_Supplied records_.
○ ○ ○ ○

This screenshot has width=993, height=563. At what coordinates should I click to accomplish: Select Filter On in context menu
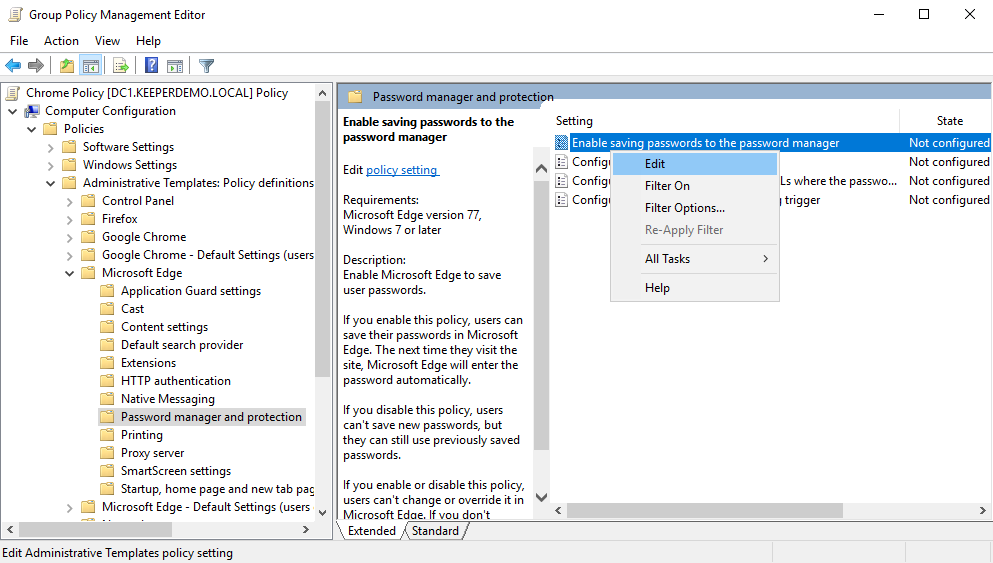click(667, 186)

○ ○ ○ ○

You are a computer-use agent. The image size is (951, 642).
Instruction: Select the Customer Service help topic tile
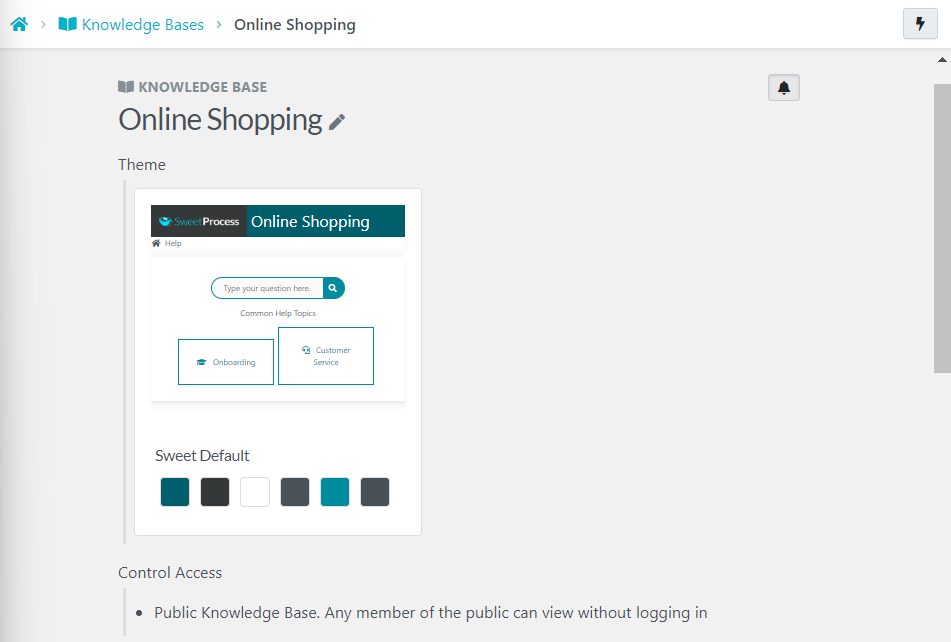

○ ○ ○ ○

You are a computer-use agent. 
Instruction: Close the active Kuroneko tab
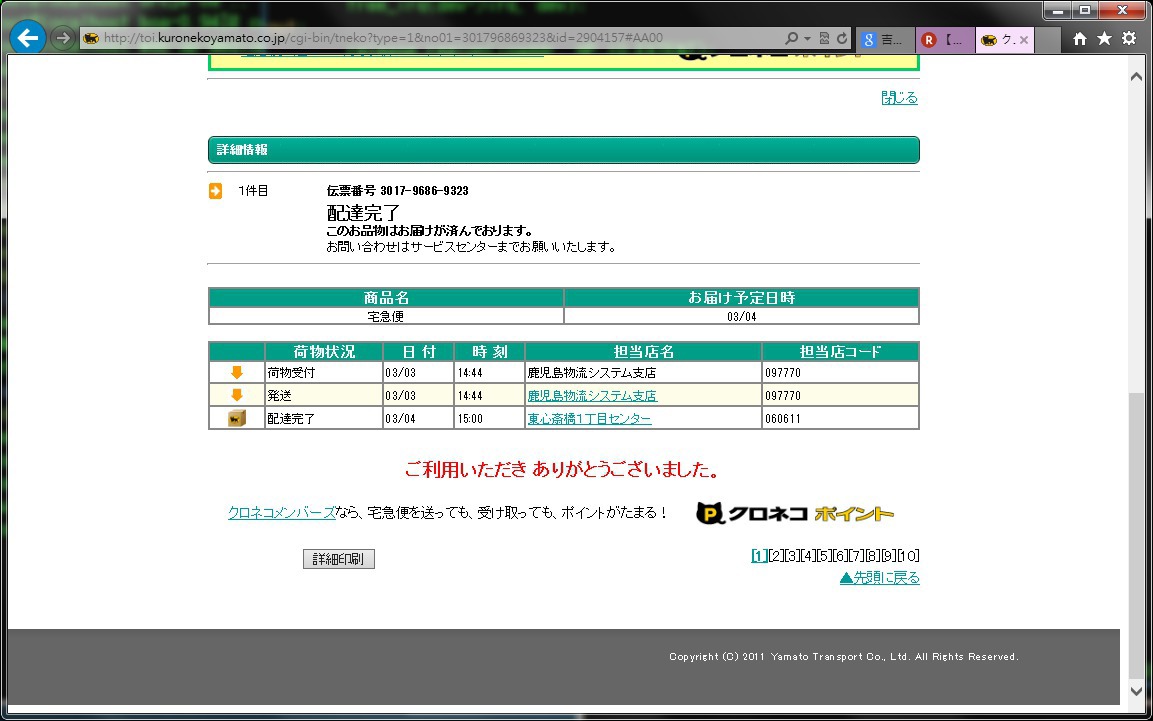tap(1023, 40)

○ ○ ○ ○

_About this task_.
The lines above that hold the string "agent" are to be located and copied.

_Solution to the exercise_.
You are a computer-use agent. The image size is (951, 642).
You are a computer-use agent. 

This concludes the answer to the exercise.